**What you are asked to do**
Rewrite the lines from the one containing "You are a computer-use agent." through the one containing "tap(54, 1271)", inclusive, replacing "magnifier" with "icon" and leaving everything else unchanged. Omit the pictures from your answer.

**Stored data**
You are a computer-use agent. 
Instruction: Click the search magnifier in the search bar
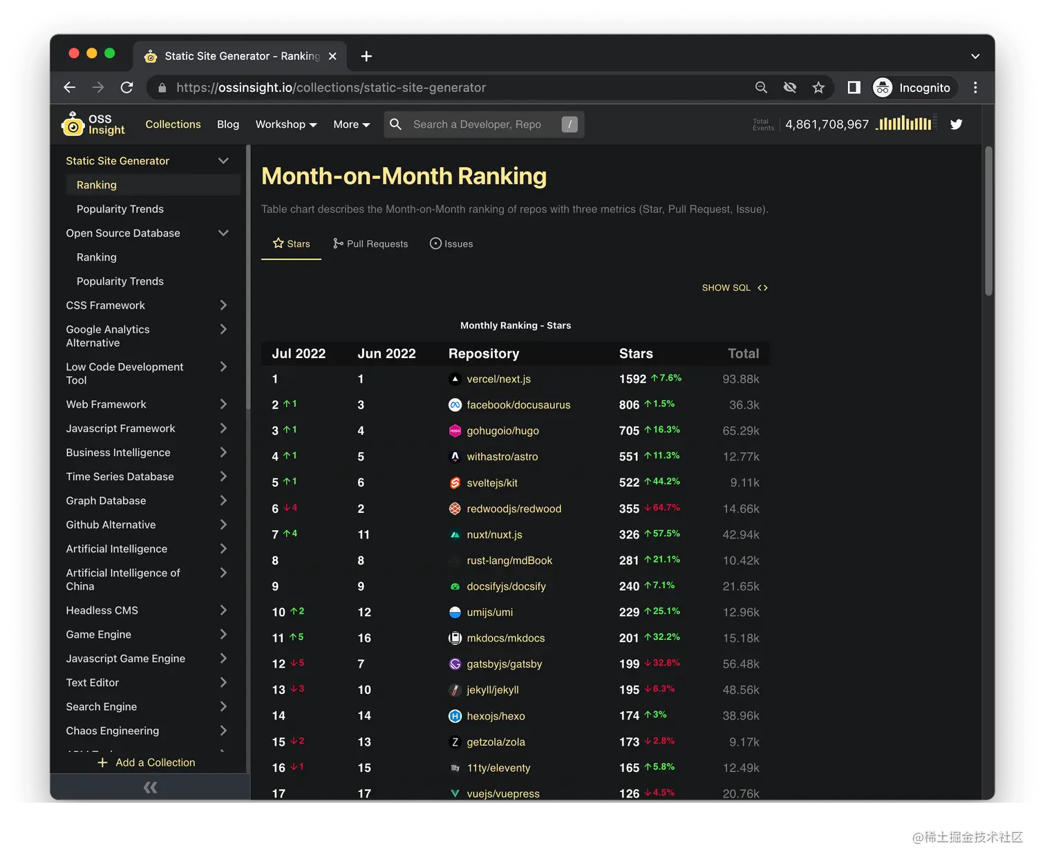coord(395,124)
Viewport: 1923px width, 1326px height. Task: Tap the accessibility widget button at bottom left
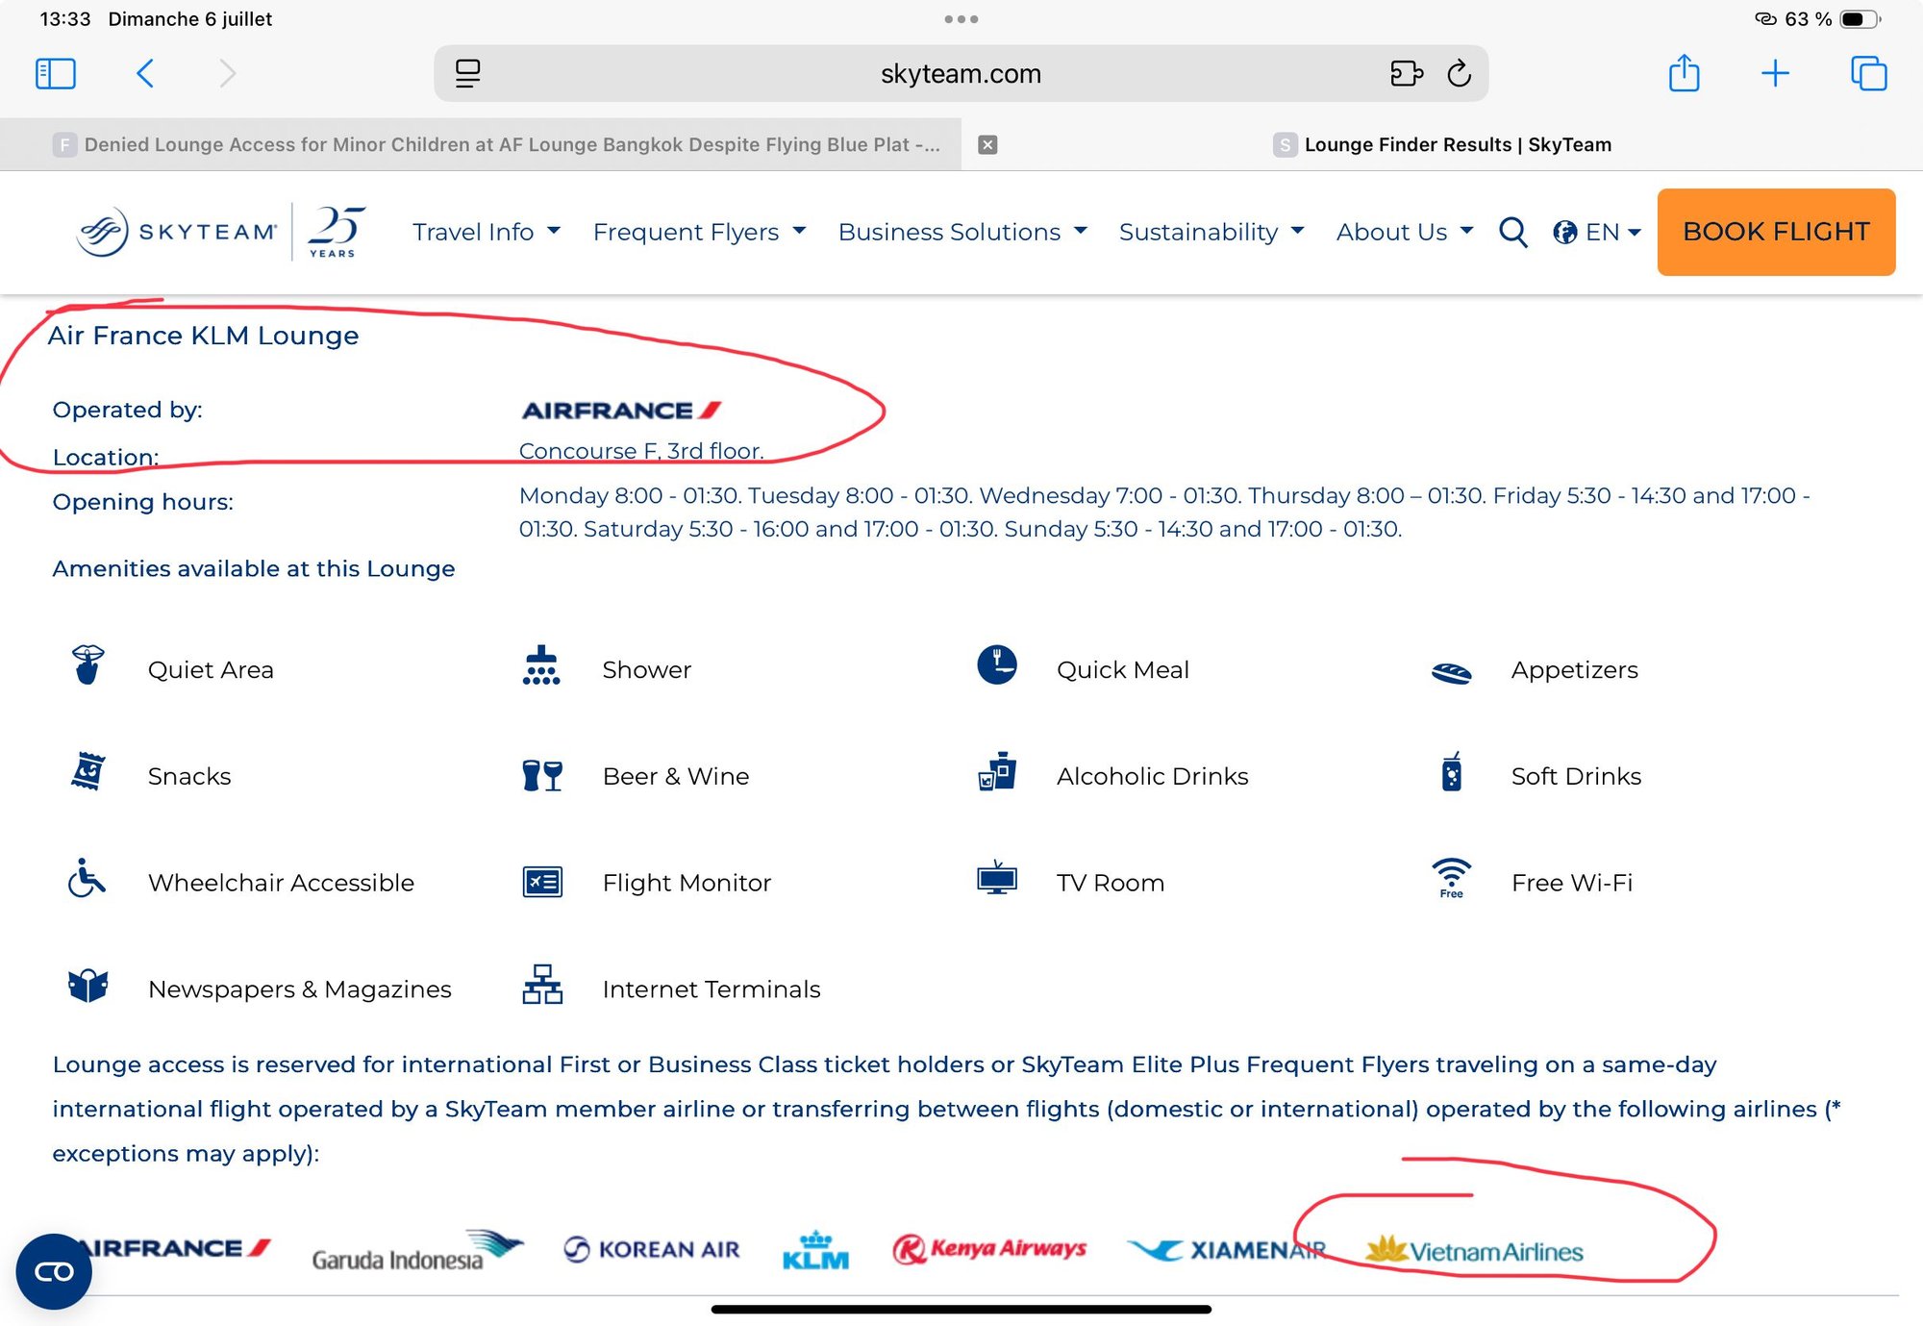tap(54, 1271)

* * *

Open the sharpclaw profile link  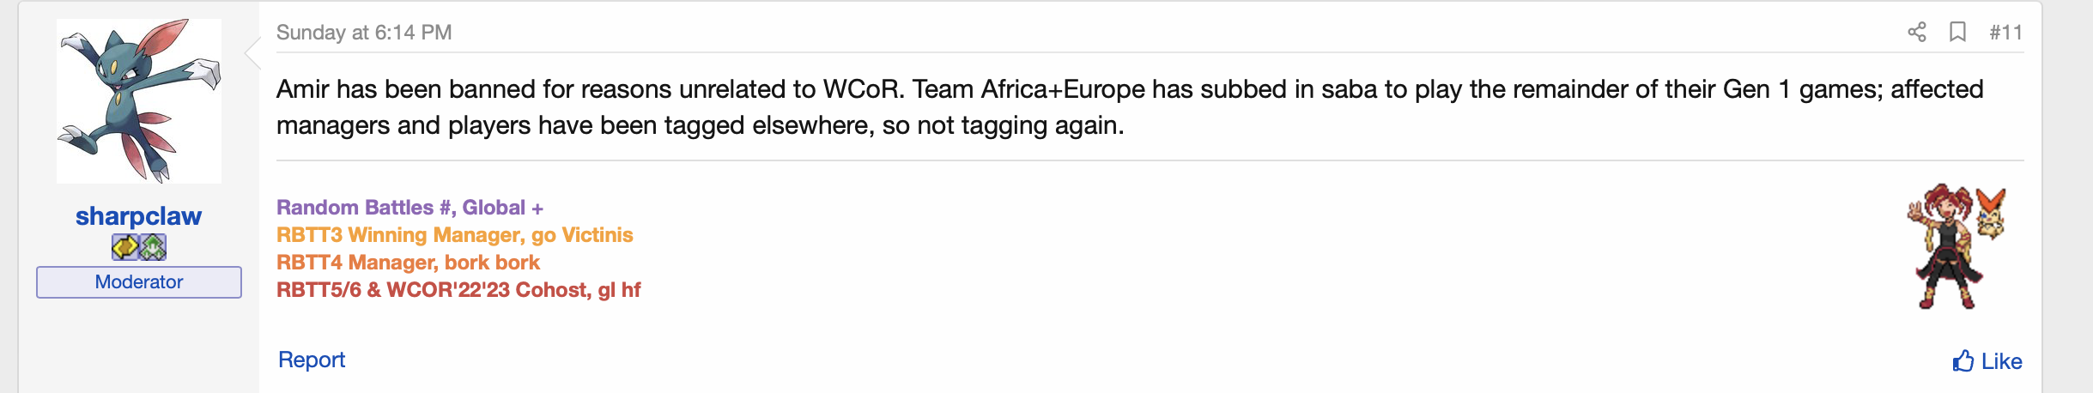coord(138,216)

**Final result**
You are a computer-use agent. 
Instruction: Click the search icon in the search bar
coord(395,124)
Viewport: 1923px width, 1326px height. Task: Tap the accessibility widget button at bottom left
tap(54, 1271)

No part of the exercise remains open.